Page set up a card table in his bedroom and used a recipe box to track his customers and suppliers. His attic became his warehouse, and an answering machine was used to take orders. He soon dropped the furniture refinishing to concentrate on buying and selling used china and crystal. "I quickly began to realize that there were people looking for patterns and there was no one out there filling that need.," says Page.
Soon after starting the business as a full-time venture, Page hired a part-time assistant and rented a 600-square-foot house for the operation. "She packed the orders, and I did everything else," says Page. "I was working some very long hours."
Six months later, attempting to purchase a 2,000-square-foot facility, Page was turned down for a loan backed by the U.S. Small Business Administration, but he persuaded the building's owner to finance the purchase. Sales reached $52,000 the first year. In 1982, a bank provided a loan for a 5,000-square-foot expansion. Sales passed the $5 million mark in 1986.
That year, however, Page was injured seriously in an automobile accident. Although he was confined to a wheelchair for six months, he continued to devote long hours to Replacements.
Sales continued to increase at a dizzying pace as the company outgrew two more facilities. By 1989, replacement flatware (sterling, silver plate, and stainless) had been added to the product line, and sales were approaching the $10 million level. Page realized he had to think long-term for his next expansion. He purchased an 80-acre parcel of land that had high-visibility frontage on Interstate 85 on the outskirts of Greensboro. A 100,000-square-foot facility was constructed with plenty of room for additional warehouse space. It took four months to move all the inventory. Page hopes it will be his last move.
Today, Replacements occupies 225,000 square feet. It advertises in more than 100 publications, including Better Homes & Gardens, House Beautiful, and Smithsonian. Its customer list recently topped 2 million. Ninety percent of sales come by way of the toll-free telephone lines, which receive more than 8,000 sales calls per day. The remainder comes from walk-in traffic in the showroom. A network of more than 300 personal computers and terminals manages the sales system and tracks inventory.
Page cites cash flow as his biggest challenge in a business that is inventory-intensive. One of the largest U.S. companies in its field, Replacements purchases 50,000 to 60,000 items per week, utilizing a quarterly catalog, produced in-house, to provide more than 80,000 prices for the firm's suppliers, mainly antique dealers and china companies.
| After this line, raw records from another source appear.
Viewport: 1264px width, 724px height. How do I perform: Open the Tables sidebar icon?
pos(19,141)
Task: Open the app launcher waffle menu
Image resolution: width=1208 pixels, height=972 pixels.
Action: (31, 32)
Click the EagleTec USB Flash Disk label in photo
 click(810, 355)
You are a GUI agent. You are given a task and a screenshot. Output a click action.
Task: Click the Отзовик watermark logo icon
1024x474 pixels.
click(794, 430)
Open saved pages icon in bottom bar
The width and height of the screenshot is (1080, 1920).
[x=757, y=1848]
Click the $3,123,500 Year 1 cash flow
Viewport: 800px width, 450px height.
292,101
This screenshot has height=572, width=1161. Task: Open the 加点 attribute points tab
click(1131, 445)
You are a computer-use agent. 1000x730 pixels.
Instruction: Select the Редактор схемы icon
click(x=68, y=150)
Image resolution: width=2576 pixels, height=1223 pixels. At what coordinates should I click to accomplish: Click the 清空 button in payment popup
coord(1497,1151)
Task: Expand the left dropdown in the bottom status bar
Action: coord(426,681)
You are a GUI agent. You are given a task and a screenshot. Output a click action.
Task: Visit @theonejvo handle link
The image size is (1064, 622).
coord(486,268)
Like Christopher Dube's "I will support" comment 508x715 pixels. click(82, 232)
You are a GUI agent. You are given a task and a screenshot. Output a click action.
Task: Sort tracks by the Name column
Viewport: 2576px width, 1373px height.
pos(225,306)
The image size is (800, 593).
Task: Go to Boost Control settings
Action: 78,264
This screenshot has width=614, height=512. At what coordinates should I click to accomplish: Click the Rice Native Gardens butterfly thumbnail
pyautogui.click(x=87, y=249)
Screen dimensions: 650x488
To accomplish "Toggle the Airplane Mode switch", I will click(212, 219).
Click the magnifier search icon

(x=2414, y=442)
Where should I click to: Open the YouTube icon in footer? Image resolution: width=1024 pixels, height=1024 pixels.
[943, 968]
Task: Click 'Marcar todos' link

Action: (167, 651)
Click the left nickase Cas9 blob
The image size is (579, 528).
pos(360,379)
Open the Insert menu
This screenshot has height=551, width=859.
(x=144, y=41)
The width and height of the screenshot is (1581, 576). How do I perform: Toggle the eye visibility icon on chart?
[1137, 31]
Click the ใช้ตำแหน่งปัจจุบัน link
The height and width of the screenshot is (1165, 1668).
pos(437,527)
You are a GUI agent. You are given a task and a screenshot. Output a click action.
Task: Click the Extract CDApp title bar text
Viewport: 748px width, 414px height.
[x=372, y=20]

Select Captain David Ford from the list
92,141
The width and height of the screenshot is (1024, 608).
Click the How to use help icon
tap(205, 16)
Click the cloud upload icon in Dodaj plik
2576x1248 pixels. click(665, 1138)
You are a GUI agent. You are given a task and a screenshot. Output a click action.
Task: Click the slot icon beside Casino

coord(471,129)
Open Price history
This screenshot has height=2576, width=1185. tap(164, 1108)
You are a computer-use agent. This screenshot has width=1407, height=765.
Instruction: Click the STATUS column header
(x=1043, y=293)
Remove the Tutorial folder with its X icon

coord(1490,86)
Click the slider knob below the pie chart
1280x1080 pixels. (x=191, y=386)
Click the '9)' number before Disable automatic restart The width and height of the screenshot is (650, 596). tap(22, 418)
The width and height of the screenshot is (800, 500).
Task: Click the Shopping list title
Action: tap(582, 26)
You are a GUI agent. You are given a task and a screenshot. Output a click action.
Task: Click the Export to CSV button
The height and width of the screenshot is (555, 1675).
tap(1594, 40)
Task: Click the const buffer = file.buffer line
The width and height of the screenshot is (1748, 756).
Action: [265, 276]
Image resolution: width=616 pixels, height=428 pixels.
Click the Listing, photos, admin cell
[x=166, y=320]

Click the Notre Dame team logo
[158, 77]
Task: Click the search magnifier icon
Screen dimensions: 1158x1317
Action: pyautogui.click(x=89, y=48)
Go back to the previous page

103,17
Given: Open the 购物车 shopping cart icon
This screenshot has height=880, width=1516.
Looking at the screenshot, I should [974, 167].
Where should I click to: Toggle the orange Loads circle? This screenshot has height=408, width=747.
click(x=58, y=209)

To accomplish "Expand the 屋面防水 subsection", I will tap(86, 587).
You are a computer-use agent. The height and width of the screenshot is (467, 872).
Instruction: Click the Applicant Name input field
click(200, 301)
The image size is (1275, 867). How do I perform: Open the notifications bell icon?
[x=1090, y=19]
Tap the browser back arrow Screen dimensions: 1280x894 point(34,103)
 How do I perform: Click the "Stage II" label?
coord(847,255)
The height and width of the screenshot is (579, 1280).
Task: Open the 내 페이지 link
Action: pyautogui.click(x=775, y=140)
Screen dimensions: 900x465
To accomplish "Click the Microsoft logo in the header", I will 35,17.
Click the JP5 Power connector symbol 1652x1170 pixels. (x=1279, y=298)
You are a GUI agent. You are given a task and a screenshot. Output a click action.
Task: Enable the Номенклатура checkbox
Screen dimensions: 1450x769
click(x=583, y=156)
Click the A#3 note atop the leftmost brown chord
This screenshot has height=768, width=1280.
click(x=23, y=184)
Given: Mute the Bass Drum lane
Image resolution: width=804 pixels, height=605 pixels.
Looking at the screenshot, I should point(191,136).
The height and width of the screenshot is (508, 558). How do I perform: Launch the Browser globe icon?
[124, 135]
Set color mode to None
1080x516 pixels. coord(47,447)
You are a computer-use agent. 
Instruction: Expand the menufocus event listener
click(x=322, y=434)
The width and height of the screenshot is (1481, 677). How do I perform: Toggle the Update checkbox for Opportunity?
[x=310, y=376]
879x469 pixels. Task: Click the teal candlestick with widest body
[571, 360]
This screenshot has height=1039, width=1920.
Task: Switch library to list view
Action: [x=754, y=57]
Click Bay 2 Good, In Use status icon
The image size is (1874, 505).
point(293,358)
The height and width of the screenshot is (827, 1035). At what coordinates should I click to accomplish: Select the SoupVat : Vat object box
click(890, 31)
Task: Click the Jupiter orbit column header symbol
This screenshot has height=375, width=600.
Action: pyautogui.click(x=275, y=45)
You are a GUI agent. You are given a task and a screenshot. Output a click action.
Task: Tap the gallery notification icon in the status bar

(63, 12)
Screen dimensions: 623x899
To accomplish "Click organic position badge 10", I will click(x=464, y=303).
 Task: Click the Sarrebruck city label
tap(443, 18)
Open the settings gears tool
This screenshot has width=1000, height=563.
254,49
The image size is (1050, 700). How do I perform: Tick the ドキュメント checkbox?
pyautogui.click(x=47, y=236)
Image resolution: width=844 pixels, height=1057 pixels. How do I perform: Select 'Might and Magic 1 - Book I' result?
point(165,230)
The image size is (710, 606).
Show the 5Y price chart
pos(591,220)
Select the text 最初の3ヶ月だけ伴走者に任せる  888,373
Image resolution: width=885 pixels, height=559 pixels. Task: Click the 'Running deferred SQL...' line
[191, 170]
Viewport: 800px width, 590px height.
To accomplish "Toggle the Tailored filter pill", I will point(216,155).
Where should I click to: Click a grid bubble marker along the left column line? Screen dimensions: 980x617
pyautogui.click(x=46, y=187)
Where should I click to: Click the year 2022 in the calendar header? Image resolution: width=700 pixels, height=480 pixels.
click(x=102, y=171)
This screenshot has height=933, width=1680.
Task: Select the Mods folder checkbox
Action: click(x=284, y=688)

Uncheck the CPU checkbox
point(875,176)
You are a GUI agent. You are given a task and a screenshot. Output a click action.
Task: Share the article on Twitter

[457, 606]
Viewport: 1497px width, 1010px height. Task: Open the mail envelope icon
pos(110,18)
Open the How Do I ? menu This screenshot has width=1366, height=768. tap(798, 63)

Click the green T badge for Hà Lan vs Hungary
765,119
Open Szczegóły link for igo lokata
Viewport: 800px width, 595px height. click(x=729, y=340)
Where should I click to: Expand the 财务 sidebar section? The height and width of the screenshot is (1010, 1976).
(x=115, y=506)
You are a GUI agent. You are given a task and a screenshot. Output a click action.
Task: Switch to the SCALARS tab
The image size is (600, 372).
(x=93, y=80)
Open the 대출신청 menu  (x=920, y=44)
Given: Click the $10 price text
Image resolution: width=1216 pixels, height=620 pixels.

Page says there are two keys to the company's success: honesty and "extraordinary" customer service. Replacements keeps detailed records on customers' ordering habits and keeps them informed when the company receives items in patterns they have bought in the past.
Every employee is trained to take customer calls, and a peak-time system is used to inform administrative employees -- via chimes or a voice broadcast over the company's speaker system -- to stop what they are doing and answer a call. As a result, the average answer time for a customer call is nine seconds.
Page says he is thinking of expanding horizontally into other areas of collectibles, but he will not sacrifice service for growth. "We don't want to grow so quickly," he says, "that we can't continue to provide the level of customer service that we do now."